We don't need no stinkin' assertions

Started by
11 comments, last by Nypyren 7 years, 3 months ago
You know you're having a... well, let's say "interesting" weekend when you find yourself doing this in production code:

//assert(someImportantPointer != nullptr);
if(someImportantPointer == nullptr)
    return;

For backstory, I'm changing the order of operations of a few critical processes, mostly to exploit batching and coherency opportunities. A lot of the changes are "winging it" because the system is old, not well-understood, and full of unwritten assumptions.

One of the few explicit assumptions in the code is that this pointer is valid at a certain moment of execution. I'm making it invalid, on purpose, for performance gains. I suspect the whole chunk of code is full of potential wins like this one, sometimes a 3-5x speedup depending on circumstances. Trouble is, since the system is critical and legacy as hell, it's very hard to know when you're looking at an easy perf win and when you're looking at a really deep, really ugly rabbit hole.


So today, I'm commenting out an assertion and replacing it with an early-out, because it's legitimately better to just silently fail than to crash.


I feel dirty, but sometimes you do what you have to.

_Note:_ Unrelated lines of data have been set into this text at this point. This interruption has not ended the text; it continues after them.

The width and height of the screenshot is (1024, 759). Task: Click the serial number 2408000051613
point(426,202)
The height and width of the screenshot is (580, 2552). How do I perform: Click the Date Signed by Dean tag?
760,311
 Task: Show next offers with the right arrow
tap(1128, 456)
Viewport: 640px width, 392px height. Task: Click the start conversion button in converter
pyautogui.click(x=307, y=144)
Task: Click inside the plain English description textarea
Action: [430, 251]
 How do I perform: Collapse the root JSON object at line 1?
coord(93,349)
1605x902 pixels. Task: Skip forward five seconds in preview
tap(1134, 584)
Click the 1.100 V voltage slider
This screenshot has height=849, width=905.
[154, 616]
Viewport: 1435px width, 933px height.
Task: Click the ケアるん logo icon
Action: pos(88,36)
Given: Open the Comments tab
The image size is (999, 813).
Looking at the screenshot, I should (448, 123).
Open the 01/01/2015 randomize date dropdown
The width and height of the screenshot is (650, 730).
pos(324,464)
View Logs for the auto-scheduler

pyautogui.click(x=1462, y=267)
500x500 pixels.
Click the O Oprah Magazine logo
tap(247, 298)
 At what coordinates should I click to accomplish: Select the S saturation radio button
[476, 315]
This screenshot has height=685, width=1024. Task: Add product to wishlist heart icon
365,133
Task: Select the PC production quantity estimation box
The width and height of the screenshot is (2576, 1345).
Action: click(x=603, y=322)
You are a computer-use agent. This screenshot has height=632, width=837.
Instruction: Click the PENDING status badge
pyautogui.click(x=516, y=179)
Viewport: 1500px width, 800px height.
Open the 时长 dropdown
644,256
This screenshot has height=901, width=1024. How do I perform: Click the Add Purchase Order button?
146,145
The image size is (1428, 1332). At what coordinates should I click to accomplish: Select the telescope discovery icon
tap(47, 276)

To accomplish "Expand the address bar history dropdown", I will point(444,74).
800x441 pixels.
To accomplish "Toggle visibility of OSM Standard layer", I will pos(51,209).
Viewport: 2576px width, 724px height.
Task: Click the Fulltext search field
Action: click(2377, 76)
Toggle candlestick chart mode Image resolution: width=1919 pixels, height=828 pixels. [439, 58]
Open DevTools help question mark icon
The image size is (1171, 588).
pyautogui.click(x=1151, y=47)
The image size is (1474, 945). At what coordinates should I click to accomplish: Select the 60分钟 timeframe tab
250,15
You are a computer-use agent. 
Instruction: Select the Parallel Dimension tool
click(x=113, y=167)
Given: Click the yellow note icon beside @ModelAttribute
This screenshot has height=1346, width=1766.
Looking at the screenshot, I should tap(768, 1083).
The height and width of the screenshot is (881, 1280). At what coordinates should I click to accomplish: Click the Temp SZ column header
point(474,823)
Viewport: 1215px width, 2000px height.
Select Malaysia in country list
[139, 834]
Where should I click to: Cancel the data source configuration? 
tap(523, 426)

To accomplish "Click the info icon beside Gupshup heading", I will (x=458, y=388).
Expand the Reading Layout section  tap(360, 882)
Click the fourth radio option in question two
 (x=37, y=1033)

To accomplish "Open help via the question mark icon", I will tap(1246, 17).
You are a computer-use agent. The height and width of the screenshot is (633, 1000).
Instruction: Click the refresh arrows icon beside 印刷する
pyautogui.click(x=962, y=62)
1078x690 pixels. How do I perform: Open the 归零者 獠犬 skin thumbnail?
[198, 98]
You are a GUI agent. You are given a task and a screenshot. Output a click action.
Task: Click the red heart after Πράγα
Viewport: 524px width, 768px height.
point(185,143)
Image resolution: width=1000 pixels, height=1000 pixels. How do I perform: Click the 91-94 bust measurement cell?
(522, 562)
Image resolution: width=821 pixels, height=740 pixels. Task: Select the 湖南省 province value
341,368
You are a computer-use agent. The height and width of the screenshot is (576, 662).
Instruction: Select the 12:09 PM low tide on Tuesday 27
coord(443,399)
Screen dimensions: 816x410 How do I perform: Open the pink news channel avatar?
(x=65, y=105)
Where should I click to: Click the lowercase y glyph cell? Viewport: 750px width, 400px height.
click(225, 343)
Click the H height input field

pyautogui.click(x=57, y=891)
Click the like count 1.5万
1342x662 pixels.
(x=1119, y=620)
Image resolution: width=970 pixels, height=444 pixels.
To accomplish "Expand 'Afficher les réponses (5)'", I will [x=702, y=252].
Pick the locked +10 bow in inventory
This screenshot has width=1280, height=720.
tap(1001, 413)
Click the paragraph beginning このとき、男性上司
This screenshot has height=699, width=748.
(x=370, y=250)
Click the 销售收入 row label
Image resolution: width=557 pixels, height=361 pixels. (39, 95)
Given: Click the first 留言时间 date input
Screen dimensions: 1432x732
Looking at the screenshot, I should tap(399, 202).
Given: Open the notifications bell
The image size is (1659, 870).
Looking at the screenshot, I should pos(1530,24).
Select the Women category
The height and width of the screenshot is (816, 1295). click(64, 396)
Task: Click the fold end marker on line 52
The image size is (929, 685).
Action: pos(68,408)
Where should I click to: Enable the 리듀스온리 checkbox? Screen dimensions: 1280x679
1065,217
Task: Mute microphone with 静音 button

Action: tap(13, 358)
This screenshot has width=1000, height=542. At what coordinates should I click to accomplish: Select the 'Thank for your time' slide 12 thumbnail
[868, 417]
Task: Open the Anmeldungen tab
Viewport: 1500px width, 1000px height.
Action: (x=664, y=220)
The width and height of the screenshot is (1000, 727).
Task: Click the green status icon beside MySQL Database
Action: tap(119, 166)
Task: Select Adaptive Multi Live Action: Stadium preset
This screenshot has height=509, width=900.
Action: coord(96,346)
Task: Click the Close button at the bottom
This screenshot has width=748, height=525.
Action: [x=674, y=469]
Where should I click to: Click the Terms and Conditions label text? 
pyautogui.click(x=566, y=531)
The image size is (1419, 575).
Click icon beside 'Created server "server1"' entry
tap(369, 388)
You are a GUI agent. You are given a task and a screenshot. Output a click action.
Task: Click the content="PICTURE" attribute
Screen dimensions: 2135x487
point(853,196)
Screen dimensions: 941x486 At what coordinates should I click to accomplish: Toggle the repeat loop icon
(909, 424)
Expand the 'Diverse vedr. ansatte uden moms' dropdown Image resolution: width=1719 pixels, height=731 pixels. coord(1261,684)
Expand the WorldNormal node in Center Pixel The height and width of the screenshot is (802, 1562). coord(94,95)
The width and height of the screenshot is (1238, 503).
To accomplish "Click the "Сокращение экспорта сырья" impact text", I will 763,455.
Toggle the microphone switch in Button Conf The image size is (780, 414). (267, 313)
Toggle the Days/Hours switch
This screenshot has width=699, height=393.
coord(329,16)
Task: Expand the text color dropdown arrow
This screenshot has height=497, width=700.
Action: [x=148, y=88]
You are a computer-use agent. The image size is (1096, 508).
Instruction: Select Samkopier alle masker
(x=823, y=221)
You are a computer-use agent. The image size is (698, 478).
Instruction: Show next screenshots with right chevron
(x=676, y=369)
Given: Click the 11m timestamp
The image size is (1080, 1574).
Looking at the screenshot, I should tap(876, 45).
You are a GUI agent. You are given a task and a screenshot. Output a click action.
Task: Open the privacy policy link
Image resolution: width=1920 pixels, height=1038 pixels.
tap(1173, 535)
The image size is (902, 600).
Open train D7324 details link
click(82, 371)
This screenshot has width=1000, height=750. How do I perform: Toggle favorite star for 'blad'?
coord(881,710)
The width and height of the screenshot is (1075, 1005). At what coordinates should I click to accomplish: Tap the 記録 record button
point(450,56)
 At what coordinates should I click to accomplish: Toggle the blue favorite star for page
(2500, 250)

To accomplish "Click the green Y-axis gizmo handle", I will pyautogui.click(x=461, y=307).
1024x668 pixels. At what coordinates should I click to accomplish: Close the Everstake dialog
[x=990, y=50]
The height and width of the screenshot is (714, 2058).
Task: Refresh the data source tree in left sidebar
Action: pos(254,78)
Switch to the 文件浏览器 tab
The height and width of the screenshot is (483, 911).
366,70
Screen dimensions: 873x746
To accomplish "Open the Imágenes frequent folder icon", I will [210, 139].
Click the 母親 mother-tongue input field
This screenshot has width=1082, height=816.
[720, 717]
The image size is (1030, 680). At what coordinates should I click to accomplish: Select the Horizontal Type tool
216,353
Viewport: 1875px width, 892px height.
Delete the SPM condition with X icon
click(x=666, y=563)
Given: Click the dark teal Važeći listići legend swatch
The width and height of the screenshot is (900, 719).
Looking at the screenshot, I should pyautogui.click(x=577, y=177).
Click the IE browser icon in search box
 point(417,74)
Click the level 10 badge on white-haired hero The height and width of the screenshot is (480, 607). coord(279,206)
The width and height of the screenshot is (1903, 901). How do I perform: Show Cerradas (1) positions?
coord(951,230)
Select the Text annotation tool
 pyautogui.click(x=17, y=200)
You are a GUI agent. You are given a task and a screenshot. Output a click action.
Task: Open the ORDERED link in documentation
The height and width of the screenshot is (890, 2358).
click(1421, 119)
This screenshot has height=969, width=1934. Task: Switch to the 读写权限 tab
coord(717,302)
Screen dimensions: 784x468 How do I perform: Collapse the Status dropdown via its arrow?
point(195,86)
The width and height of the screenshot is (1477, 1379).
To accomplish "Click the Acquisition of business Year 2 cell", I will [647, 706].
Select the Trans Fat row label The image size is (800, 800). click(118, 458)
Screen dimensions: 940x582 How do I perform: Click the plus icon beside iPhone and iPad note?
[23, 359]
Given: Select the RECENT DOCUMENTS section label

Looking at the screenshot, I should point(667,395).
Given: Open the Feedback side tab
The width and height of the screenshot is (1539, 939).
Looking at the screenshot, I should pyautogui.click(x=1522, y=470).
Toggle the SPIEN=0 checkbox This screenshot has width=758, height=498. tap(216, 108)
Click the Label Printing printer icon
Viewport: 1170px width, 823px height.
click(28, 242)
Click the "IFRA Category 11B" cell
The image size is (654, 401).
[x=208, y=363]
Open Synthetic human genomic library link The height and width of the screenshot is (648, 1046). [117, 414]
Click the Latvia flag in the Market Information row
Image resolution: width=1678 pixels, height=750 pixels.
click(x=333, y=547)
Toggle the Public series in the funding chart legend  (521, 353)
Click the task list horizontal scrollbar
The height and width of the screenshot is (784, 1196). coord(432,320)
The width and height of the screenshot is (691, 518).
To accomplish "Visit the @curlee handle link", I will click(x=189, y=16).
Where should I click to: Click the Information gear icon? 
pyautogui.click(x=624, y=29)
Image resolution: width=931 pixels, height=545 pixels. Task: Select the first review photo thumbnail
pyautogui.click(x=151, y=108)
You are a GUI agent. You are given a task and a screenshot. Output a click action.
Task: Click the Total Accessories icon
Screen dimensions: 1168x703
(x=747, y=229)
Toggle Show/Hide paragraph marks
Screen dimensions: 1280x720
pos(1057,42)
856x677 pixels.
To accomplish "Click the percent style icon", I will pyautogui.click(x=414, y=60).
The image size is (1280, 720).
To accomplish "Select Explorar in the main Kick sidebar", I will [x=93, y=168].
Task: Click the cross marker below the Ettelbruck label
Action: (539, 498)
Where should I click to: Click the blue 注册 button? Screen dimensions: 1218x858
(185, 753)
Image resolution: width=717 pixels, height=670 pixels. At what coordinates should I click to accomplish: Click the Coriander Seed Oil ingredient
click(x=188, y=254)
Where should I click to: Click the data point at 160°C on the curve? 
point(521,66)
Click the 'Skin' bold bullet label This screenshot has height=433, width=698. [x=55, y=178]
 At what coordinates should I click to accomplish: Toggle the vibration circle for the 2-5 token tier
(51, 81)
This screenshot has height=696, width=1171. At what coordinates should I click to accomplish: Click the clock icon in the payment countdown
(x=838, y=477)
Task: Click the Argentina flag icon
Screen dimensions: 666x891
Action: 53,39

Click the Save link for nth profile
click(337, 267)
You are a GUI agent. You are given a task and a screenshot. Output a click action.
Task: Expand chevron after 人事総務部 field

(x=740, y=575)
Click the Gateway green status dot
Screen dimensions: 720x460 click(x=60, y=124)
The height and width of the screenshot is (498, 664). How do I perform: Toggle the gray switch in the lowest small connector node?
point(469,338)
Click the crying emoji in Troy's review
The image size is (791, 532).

Wielder of the Sacred Wands
[Work - ArenaNet] [Epoch Language] [Scribblings]

Advertisement

I don't see a problem there.

For game systems normally I do both: Assert and return something sane. Most game libraries develop some form of skipable assert, a dialog box that says "This is wrong", with an option to keep going anyway. They should do something moderately sane in response.

Many game systems I've worked with have a generic "failure object". It's a regular old game object, but it is specialized to have all the interfaces have debug-build-only messages, otherwise performing no-ops. So if an operation fails an assertion but is expected to return a game object, it can return a failure object instead.

I'd use that in your case as well. A big noisy skipable assert so programmers know to fix the bug and QA can document it, but return a sane (probably incorrect yet still safe) result so it doesn't break.

Of course, server code and stuff that doesn't go out to game clients often follows a different model of extensive logs and notifications when it fails in final builds, but those are different beasts.

So today, I'm commenting out an assertion and replacing it with an early-out, because it's legitimately better to just silently fail than to crash.
If you care about correctness of results from your critical system, "legitimately better" is quite debatable.

Your need to remove the assert however suggests the code wasn't compiled with some optimization, at least afaik, optimizing code tends to turn of asserts at some point. Maybe it's simpler to gain performance by fixing compile options?

I don't see a problem there.

For game systems normally I do both: Assert and return something sane. Most game libraries develop some form of skipable assert, a dialog box that says "This is wrong", with an option to keep going anyway. They should do something moderately sane in response.

Many game systems I've worked with have a generic "failure object". It's a regular old game object, but it is specialized to have all the interfaces have debug-build-only messages, otherwise performing no-ops. So if an operation fails an assertion but is expected to return a game object, it can return a failure object instead.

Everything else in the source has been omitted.